=== Exercise material ===

↓

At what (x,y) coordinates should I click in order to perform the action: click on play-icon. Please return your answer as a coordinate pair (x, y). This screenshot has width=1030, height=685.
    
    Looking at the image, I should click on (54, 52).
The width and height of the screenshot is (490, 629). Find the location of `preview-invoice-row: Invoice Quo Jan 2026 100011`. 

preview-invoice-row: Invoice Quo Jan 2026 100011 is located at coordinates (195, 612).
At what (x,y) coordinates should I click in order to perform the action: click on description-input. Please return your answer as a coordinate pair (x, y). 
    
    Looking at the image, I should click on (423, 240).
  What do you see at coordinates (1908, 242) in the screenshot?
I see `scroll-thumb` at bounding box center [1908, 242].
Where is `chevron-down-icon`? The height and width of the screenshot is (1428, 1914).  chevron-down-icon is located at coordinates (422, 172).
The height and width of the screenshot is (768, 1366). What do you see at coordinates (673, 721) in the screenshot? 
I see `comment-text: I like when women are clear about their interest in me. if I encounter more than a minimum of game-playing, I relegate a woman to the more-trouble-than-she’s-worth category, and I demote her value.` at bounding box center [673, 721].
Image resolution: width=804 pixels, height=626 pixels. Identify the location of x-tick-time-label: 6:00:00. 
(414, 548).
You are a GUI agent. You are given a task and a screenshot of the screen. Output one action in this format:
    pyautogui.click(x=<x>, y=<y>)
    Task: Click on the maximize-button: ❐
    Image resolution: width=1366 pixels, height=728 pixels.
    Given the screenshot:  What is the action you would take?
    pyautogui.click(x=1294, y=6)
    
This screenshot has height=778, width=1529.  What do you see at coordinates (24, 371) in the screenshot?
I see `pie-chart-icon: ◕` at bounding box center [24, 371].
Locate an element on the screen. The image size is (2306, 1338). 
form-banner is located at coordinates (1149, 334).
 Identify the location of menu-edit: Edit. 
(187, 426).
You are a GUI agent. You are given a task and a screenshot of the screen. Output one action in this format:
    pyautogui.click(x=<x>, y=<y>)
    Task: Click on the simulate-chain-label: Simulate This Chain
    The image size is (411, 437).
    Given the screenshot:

↑

=== What you need to do ===
Put every line of the listing above into a Markdown table with two columns, Row and Text, numbering the rows and leaving out blank lines.

=== Solution to the problem ===
| Row | Text |
|---|---|
| 1 | At what (x,y) coordinates should I click in order to perform the action: click on play-icon. Please return your answer as a coordinate pair (x, y). This screenshot has width=1030, height=685. |
| 2 |     Looking at the image, I should click on (54, 52). |
| 3 | The width and height of the screenshot is (490, 629). Find the location of `preview-invoice-row: Invoice Quo Jan 2026 100011`.  |
| 4 | preview-invoice-row: Invoice Quo Jan 2026 100011 is located at coordinates (195, 612). |
| 5 | At what (x,y) coordinates should I click in order to perform the action: click on description-input. Please return your answer as a coordinate pair (x, y).  |
| 6 |     Looking at the image, I should click on (423, 240). |
| 7 |   What do you see at coordinates (1908, 242) in the screenshot? |
| 8 | I see `scroll-thumb` at bounding box center [1908, 242]. |
| 9 | Where is `chevron-down-icon`? The height and width of the screenshot is (1428, 1914).  chevron-down-icon is located at coordinates (422, 172). |
| 10 | The height and width of the screenshot is (768, 1366). What do you see at coordinates (673, 721) in the screenshot?  |
| 11 | I see `comment-text: I like when women are clear about their interest in me. if I encounter more than a minimum of game-playing, I relegate a woman to the more-trouble-than-she’s-worth category, and I demote her value.` at bounding box center [673, 721]. |
| 12 | Image resolution: width=804 pixels, height=626 pixels. Identify the location of x-tick-time-label: 6:00:00.  |
| 13 | (414, 548). |
| 14 | You are a GUI agent. You are given a task and a screenshot of the screen. Output one action in this format: |
| 15 |     pyautogui.click(x=<x>, y=<y>) |
| 16 |     Task: Click on the maximize-button: ❐ |
| 17 |     Image resolution: width=1366 pixels, height=728 pixels. |
| 18 |     Given the screenshot:  What is the action you would take? |
| 19 |     pyautogui.click(x=1294, y=6) |
| 20 | This screenshot has height=778, width=1529.  What do you see at coordinates (24, 371) in the screenshot? |
| 21 | I see `pie-chart-icon: ◕` at bounding box center [24, 371]. |
| 22 | Locate an element on the screen. The image size is (2306, 1338).  |
| 23 | form-banner is located at coordinates (1149, 334). |
| 24 |  Identify the location of menu-edit: Edit.  |
| 25 | (187, 426). |
| 26 | You are a GUI agent. You are given a task and a screenshot of the screen. Output one action in this format: |
| 27 |     pyautogui.click(x=<x>, y=<y>) |
| 28 |     Task: Click on the simulate-chain-label: Simulate This Chain |
| 29 |     The image size is (411, 437). |
| 30 |     Given the screenshot: |